-- Your objective --
Write out the data again in full, exactly as it reads.

Collected data:
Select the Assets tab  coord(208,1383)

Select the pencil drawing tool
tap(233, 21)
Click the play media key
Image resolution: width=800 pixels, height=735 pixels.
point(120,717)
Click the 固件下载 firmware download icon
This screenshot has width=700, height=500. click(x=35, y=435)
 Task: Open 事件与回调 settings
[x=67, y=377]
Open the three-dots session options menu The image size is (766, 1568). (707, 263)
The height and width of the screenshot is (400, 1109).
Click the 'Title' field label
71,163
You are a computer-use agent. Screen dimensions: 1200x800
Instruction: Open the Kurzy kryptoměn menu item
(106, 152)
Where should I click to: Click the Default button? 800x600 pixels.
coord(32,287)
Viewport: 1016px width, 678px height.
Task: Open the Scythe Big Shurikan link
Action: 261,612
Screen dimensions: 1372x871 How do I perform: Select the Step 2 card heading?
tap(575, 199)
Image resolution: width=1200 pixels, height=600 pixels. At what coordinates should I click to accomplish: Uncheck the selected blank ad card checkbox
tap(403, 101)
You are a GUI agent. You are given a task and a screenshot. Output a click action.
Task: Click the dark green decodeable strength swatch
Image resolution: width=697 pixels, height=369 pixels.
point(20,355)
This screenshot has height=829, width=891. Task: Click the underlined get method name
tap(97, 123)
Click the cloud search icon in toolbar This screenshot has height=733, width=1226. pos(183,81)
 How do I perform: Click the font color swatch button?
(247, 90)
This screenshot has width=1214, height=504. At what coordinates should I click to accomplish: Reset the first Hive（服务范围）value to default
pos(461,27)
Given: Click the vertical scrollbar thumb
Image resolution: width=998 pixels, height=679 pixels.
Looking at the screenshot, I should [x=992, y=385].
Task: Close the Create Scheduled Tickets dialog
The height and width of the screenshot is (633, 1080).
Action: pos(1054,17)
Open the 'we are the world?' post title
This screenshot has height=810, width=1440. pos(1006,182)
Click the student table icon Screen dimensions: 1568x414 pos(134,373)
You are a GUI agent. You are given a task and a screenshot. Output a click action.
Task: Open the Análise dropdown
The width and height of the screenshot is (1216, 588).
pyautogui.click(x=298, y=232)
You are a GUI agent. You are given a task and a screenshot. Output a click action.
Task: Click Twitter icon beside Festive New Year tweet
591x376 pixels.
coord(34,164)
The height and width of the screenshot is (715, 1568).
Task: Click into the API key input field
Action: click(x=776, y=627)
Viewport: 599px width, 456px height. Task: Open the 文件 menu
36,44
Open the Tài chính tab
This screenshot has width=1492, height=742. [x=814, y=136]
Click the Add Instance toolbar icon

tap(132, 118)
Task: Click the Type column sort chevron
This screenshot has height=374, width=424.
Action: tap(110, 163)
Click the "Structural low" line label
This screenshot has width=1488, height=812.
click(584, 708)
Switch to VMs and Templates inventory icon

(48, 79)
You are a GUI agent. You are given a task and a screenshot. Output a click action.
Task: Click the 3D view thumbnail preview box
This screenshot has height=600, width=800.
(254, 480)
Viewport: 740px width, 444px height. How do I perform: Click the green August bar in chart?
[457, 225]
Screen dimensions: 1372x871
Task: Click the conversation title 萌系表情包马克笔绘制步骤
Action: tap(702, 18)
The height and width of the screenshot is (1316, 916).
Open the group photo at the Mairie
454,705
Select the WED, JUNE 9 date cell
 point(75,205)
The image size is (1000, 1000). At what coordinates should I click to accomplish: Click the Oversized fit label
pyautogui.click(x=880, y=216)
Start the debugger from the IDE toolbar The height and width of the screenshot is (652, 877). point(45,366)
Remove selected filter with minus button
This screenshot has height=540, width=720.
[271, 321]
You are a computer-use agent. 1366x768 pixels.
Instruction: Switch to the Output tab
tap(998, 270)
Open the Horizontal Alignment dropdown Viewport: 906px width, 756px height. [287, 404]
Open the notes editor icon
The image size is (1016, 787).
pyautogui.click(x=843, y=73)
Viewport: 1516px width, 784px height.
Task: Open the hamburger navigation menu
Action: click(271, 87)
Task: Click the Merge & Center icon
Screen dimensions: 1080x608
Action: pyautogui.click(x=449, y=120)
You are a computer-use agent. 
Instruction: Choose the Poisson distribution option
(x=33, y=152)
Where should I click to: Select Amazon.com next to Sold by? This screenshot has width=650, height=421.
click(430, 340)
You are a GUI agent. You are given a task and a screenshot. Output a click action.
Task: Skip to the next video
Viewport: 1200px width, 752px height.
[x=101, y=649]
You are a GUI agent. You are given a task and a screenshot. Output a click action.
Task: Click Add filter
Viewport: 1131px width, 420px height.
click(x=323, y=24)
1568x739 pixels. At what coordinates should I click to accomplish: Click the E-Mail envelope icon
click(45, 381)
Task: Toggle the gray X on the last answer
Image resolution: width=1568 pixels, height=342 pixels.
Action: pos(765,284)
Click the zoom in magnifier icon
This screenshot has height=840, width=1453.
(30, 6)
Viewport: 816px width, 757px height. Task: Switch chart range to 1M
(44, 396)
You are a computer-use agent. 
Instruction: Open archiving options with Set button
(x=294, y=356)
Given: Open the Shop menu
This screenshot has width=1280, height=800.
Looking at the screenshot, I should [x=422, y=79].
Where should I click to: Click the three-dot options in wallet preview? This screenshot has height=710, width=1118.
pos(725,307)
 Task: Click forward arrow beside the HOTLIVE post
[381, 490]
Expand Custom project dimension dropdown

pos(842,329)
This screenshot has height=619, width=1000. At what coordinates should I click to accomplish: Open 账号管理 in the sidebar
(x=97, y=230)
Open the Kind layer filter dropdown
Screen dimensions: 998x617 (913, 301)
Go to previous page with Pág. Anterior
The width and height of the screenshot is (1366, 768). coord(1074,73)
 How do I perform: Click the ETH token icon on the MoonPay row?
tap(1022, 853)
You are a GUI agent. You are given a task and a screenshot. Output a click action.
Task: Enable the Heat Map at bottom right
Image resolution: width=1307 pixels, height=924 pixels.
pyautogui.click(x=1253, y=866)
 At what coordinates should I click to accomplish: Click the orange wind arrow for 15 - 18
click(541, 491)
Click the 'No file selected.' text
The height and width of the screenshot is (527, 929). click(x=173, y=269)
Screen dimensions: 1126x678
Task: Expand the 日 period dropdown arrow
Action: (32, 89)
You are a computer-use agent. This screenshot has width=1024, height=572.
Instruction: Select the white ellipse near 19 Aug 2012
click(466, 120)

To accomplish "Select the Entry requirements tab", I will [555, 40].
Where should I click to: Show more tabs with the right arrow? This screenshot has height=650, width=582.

-- Task output --
Select the Assets tab  coord(208,1383)

Select the pencil drawing tool
tap(233, 21)
Click the play media key
Image resolution: width=800 pixels, height=735 pixels.
point(120,717)
Click the 固件下载 firmware download icon
This screenshot has width=700, height=500. click(x=35, y=435)
 Task: Open 事件与回调 settings
[x=67, y=377]
Open the three-dots session options menu The image size is (766, 1568). (707, 263)
The height and width of the screenshot is (400, 1109).
Click the 'Title' field label
71,163
You are a computer-use agent. Screen dimensions: 1200x800
Instruction: Open the Kurzy kryptoměn menu item
(106, 152)
Where should I click to: Click the Default button? 800x600 pixels.
coord(32,287)
Viewport: 1016px width, 678px height.
Task: Open the Scythe Big Shurikan link
Action: 261,612
Screen dimensions: 1372x871 How do I perform: Select the Step 2 card heading?
tap(575, 199)
Image resolution: width=1200 pixels, height=600 pixels. At what coordinates should I click to accomplish: Uncheck the selected blank ad card checkbox
tap(403, 101)
You are a GUI agent. You are given a task and a screenshot. Output a click action.
Task: Click the dark green decodeable strength swatch
Image resolution: width=697 pixels, height=369 pixels.
point(20,355)
This screenshot has height=829, width=891. Task: Click the underlined get method name
tap(97, 123)
Click the cloud search icon in toolbar This screenshot has height=733, width=1226. pos(183,81)
 How do I perform: Click the font color swatch button?
(247, 90)
This screenshot has width=1214, height=504. At what coordinates should I click to accomplish: Reset the first Hive（服务范围）value to default
pos(461,27)
Given: Click the vertical scrollbar thumb
Image resolution: width=998 pixels, height=679 pixels.
Looking at the screenshot, I should [x=992, y=385].
Task: Close the Create Scheduled Tickets dialog
The height and width of the screenshot is (633, 1080).
Action: pos(1054,17)
Open the 'we are the world?' post title
This screenshot has height=810, width=1440. pos(1006,182)
Click the student table icon Screen dimensions: 1568x414 pos(134,373)
You are a GUI agent. You are given a task and a screenshot. Output a click action.
Task: Open the Análise dropdown
The width and height of the screenshot is (1216, 588).
pyautogui.click(x=298, y=232)
You are a GUI agent. You are given a task and a screenshot. Output a click action.
Task: Click Twitter icon beside Festive New Year tweet
591x376 pixels.
coord(34,164)
The height and width of the screenshot is (715, 1568).
Task: Click into the API key input field
Action: click(x=776, y=627)
Viewport: 599px width, 456px height. Task: Open the 文件 menu
36,44
Open the Tài chính tab
This screenshot has width=1492, height=742. [x=814, y=136]
Click the Add Instance toolbar icon

tap(132, 118)
Task: Click the Type column sort chevron
This screenshot has height=374, width=424.
Action: tap(110, 163)
Click the "Structural low" line label
This screenshot has width=1488, height=812.
click(584, 708)
Switch to VMs and Templates inventory icon

(48, 79)
You are a GUI agent. You are given a task and a screenshot. Output a click action.
Task: Click the 3D view thumbnail preview box
This screenshot has height=600, width=800.
(254, 480)
Viewport: 740px width, 444px height. How do I perform: Click the green August bar in chart?
[457, 225]
Screen dimensions: 1372x871
Task: Click the conversation title 萌系表情包马克笔绘制步骤
Action: tap(702, 18)
The height and width of the screenshot is (1316, 916).
Open the group photo at the Mairie
454,705
Select the WED, JUNE 9 date cell
 point(75,205)
The image size is (1000, 1000). At what coordinates should I click to accomplish: Click the Oversized fit label
pyautogui.click(x=880, y=216)
Start the debugger from the IDE toolbar The height and width of the screenshot is (652, 877). point(45,366)
Remove selected filter with minus button
This screenshot has height=540, width=720.
[271, 321]
You are a computer-use agent. 1366x768 pixels.
Instruction: Switch to the Output tab
tap(998, 270)
Open the Horizontal Alignment dropdown Viewport: 906px width, 756px height. [287, 404]
Open the notes editor icon
The image size is (1016, 787).
pyautogui.click(x=843, y=73)
Viewport: 1516px width, 784px height.
Task: Open the hamburger navigation menu
Action: click(271, 87)
Task: Click the Merge & Center icon
Screen dimensions: 1080x608
Action: pyautogui.click(x=449, y=120)
You are a computer-use agent. 
Instruction: Choose the Poisson distribution option
(x=33, y=152)
Where should I click to: Select Amazon.com next to Sold by? This screenshot has width=650, height=421.
click(430, 340)
You are a GUI agent. You are given a task and a screenshot. Output a click action.
Task: Skip to the next video
Viewport: 1200px width, 752px height.
[x=101, y=649]
You are a GUI agent. You are given a task and a screenshot. Output a click action.
Task: Click Add filter
Viewport: 1131px width, 420px height.
click(x=323, y=24)
1568x739 pixels. At what coordinates should I click to accomplish: Click the E-Mail envelope icon
click(45, 381)
Task: Toggle the gray X on the last answer
Image resolution: width=1568 pixels, height=342 pixels.
Action: pos(765,284)
Click the zoom in magnifier icon
This screenshot has height=840, width=1453.
(30, 6)
Viewport: 816px width, 757px height. Task: Switch chart range to 1M
(44, 396)
You are a computer-use agent. 
Instruction: Open archiving options with Set button
(x=294, y=356)
Given: Open the Shop menu
This screenshot has width=1280, height=800.
Looking at the screenshot, I should [x=422, y=79].
Where should I click to: Click the three-dot options in wallet preview? This screenshot has height=710, width=1118.
pos(725,307)
 Task: Click forward arrow beside the HOTLIVE post
[381, 490]
Expand Custom project dimension dropdown

pos(842,329)
This screenshot has height=619, width=1000. At what coordinates should I click to accomplish: Open 账号管理 in the sidebar
(x=97, y=230)
Open the Kind layer filter dropdown
Screen dimensions: 998x617 (913, 301)
Go to previous page with Pág. Anterior
The width and height of the screenshot is (1366, 768). coord(1074,73)
 How do I perform: Click the ETH token icon on the MoonPay row?
tap(1022, 853)
You are a GUI agent. You are given a task and a screenshot. Output a click action.
Task: Enable the Heat Map at bottom right
Image resolution: width=1307 pixels, height=924 pixels.
pyautogui.click(x=1253, y=866)
 At what coordinates should I click to accomplish: Click the orange wind arrow for 15 - 18
click(541, 491)
Click the 'No file selected.' text
The height and width of the screenshot is (527, 929). click(x=173, y=269)
Screen dimensions: 1126x678
Task: Expand the 日 period dropdown arrow
Action: (32, 89)
You are a computer-use agent. This screenshot has width=1024, height=572.
Instruction: Select the white ellipse near 19 Aug 2012
click(466, 120)

To accomplish "Select the Entry requirements tab", I will [555, 40].
Where should I click to: Show more tabs with the right arrow? This screenshot has height=650, width=582.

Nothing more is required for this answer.